<!ELEMENT set (page)> <!ATTLIST set apt:name ID #REQUIRED apt:scope (user | host | global) #IMPLIED apt:label NMTOKEN #IMPLIED apt:labelPopup NMTOKEN #IMPLIED apt:dataPath CDATA #REQUIRED apt:elementNamePath CDATA #IMPLIED >
Up to now, all elements handled static back-end content. The set element is used to handle dynamic content. It is, like the section element, a sub-element of a page and displays sets of properties in a table.
It contains three attributes recognized by the category element: name, scope and label. The value of the label attribute is displayed as the table title.
The apt:dataPath attribute defines a path that points to the data back-end node that contains the set of elements. The value of the dataPath attribute is an absolute path in the form of org.openoffice.Office.Commands/Execute/Disabled (see AppendixAppendix A, Configuration Path Mapping) . The dataPath attribute of a set element must point to a back-end node. Pointing to a back-end property yields an error.
The dataPath attributes of descendants of the set must contain a dynamic part. This dynamic part specifies the location of the back-end nodes that are set members. The name of any back-end set member must be different to allow access to that member. To achieve this, variables are used.
Variables are prefixed with a dollar symbol: $variable_name. Valid variable names are queriedId and silentId. If the $queriedId variable is specified, the Configuration Manager displays an additional edit field that queries the user for a unique id. If the $silentId variable is specified, no ID is queried form the user; the Configuration Manager generates the unique IDby itself.
For example: The dataPath attribute of a property element has the value org.openoffice.Office.Commands/Execute/Disabled/$queriedId/Command. If the user creates a new set element, the user is additionally asked for the name of the set member. The concrete question string displayed on the GUI is specified by the apt:labelPopup attribute. If this attribute is omitted, the prompt Please enter a name for the new entry. is displayed.
It is possible to specify a relative path as the value of the dataPath attribute of sets or properties to minimize the length of the path strings.
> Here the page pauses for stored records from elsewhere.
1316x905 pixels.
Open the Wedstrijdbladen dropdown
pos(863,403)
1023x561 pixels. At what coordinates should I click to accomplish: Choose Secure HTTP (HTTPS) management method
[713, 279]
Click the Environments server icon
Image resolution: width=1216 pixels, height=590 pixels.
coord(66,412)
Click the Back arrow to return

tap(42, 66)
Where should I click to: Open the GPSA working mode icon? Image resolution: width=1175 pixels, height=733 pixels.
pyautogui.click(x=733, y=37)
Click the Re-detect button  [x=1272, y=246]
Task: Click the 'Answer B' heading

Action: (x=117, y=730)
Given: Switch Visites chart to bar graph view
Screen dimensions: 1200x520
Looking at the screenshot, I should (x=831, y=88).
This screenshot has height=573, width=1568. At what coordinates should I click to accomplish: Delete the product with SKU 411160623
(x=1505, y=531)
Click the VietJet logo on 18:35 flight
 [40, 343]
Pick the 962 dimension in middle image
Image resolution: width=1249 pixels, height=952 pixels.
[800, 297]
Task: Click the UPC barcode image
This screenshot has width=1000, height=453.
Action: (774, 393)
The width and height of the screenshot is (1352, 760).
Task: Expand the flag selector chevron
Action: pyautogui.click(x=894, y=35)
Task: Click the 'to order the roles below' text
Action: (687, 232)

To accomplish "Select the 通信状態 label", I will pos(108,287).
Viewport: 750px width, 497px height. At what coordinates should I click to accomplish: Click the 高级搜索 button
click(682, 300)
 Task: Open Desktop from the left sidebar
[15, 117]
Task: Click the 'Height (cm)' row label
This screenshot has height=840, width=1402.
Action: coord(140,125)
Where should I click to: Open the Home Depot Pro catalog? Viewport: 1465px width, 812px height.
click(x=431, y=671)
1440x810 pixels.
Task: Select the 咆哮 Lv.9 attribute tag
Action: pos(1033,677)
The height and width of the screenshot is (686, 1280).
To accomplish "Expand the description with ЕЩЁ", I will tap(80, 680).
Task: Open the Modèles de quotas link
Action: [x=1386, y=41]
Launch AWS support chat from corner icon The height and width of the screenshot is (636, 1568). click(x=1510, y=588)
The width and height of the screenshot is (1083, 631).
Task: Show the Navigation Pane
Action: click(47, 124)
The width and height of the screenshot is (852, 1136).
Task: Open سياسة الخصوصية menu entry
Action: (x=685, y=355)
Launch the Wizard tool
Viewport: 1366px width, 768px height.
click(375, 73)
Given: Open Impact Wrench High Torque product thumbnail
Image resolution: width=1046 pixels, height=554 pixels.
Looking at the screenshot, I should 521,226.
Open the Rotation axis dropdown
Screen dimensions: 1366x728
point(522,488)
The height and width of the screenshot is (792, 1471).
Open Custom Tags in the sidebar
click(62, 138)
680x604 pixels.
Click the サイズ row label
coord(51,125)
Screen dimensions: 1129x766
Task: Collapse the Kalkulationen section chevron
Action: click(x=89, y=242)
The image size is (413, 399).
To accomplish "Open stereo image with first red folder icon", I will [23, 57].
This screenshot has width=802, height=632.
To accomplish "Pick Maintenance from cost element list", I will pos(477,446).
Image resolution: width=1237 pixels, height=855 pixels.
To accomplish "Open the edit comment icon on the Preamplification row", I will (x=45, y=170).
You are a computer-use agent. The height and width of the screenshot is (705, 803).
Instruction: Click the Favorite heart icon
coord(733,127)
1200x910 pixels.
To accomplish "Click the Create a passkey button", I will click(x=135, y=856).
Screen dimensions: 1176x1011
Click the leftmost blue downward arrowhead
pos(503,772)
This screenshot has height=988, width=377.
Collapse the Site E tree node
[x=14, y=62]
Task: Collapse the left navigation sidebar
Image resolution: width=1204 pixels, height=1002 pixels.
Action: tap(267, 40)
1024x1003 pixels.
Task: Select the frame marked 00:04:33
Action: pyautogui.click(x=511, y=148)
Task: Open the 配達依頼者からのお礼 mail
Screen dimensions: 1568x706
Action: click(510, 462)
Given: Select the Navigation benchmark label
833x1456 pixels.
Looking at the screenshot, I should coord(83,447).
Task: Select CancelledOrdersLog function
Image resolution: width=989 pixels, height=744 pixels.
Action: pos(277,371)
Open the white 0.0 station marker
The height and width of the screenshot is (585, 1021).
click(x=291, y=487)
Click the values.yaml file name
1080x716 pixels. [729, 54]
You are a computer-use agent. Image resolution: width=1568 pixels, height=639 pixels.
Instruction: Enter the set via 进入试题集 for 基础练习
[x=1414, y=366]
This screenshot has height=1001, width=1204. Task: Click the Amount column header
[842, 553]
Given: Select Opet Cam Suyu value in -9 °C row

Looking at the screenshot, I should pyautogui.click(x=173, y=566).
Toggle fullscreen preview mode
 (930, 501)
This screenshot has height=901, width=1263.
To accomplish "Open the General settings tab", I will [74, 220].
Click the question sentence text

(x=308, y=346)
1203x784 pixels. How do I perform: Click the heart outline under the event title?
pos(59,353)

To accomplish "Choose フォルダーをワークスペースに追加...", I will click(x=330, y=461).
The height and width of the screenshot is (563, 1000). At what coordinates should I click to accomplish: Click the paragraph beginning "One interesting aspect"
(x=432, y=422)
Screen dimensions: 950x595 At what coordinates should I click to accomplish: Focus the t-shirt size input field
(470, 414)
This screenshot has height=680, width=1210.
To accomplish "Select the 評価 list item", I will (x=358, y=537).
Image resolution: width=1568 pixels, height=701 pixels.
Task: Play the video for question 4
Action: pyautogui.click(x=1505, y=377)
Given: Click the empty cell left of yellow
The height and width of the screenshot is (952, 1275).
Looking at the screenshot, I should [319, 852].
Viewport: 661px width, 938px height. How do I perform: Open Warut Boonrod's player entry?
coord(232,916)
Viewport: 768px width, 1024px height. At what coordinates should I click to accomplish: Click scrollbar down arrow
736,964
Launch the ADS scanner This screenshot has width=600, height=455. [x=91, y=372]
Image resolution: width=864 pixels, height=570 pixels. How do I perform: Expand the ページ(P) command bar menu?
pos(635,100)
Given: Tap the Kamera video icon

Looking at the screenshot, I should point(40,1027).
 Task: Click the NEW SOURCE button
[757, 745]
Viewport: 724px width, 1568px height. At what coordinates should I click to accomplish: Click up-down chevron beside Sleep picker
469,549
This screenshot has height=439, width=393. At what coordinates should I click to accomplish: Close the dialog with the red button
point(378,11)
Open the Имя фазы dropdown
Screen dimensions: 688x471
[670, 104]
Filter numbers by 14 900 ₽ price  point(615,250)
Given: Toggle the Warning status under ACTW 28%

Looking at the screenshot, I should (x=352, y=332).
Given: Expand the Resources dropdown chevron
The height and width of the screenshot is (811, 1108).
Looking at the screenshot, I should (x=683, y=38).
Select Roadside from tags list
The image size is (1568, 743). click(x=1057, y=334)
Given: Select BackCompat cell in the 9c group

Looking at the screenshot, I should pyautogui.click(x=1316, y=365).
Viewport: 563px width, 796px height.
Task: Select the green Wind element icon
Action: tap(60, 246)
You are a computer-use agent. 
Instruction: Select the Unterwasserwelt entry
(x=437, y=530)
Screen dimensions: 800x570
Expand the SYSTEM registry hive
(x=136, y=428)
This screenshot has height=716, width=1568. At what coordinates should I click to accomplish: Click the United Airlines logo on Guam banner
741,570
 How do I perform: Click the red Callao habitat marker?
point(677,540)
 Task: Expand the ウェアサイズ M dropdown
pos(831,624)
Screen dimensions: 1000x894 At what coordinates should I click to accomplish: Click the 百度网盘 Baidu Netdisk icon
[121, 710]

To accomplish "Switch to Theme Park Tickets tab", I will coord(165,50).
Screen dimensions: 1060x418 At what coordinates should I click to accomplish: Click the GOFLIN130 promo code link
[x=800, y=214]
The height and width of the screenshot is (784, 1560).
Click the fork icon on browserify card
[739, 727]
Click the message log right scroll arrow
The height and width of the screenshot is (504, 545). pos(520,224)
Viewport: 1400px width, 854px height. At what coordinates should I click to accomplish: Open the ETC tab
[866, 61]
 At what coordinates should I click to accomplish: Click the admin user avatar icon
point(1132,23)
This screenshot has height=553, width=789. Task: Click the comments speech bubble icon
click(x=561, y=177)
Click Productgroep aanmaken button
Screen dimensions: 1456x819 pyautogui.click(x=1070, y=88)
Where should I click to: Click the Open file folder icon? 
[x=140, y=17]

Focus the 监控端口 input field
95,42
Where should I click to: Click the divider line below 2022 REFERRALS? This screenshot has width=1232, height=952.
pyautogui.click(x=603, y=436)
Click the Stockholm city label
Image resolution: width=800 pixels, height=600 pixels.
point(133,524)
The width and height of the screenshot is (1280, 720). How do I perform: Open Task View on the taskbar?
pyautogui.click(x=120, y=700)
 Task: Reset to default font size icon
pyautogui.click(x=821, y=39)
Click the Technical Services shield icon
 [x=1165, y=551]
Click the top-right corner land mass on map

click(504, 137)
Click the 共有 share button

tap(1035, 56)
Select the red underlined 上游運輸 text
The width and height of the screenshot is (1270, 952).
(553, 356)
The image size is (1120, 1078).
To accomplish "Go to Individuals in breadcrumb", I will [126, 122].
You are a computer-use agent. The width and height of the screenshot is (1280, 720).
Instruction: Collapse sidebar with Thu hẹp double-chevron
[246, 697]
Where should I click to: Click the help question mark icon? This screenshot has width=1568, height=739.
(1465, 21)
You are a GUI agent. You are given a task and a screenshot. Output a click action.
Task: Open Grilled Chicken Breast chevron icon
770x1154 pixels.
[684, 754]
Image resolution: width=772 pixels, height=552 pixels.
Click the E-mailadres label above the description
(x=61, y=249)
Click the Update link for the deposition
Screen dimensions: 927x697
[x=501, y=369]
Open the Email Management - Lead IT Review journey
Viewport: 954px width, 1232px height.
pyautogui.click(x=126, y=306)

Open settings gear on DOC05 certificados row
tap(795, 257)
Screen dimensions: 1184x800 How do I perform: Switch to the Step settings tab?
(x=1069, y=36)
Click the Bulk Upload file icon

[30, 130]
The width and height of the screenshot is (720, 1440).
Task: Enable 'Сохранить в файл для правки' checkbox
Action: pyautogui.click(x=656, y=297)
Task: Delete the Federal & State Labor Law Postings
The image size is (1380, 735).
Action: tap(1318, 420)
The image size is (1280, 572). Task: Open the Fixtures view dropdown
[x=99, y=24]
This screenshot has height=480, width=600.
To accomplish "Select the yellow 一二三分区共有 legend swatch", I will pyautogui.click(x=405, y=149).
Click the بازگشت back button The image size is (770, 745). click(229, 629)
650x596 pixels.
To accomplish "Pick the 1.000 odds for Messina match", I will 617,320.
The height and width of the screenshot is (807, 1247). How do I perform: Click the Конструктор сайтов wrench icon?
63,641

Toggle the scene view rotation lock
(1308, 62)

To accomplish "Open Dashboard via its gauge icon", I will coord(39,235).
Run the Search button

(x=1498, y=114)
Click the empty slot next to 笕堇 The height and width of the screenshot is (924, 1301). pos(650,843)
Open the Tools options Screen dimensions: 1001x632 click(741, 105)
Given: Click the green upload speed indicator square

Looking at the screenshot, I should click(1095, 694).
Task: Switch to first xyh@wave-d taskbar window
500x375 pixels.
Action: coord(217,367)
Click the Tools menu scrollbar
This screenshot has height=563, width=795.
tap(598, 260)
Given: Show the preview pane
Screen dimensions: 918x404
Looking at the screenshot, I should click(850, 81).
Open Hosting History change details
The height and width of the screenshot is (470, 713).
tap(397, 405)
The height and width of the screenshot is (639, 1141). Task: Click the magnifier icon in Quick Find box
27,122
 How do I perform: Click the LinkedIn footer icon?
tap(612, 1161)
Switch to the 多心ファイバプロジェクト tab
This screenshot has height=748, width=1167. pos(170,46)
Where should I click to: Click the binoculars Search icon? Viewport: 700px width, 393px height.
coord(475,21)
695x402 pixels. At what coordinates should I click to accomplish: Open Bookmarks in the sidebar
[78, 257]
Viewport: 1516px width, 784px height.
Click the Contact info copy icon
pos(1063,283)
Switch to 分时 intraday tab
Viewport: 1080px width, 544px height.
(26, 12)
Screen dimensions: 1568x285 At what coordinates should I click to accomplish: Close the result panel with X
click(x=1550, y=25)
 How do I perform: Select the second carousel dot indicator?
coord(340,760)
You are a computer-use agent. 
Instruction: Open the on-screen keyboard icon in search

An example of a relative path is ./$queriedId/Command. The absolute path is constructed by ascending the template element tree and prefixing the relative path with the dataPaths of its ancestors, until an absolute path is constructed. Assuming the parent of a property is a set. This set specifies the dataPath value org.openoffice.Office.Commands/Execute/Disabled. The Configuration Manager combines this path with the relative path ./$queriedId/Command, resulting in the absolute path org.openoffice.Office.Commands/Execute/Disabled/$queriedId/Command.
It is not necessary to specify a dataPath attribute for the set, if all descendants of the set that support the dataPath attribute (set and property elements), specify an absolute path as the value of their dataPath attribute.
Recursive set structures (sets of sets) can also be handled. This is accomplished by having a set element containing a page element, which contains a set element again. The dataPath attribute of the sub set can specify a path relative to the super set.
If a set member is a back-end property, the value of the oor:name attribute of the back-end property is displayed as the label in the GUI. The value of the back-end property is displayed as the value of the GUI element.
If a set member is a back-end node, the value of the oor:name attribute of the back-end node is displayed as the name of the link. You can use the apt:elementNamePath attribute to override this naming scheme. The elementNamePath specifies a path relative to the back-end node. The path must point to a back-end property and its value is displayed as the name of the link. If the user clicks on such a link, the Content Area is refreshed, displaying the page specified by the page sub-ement of the set.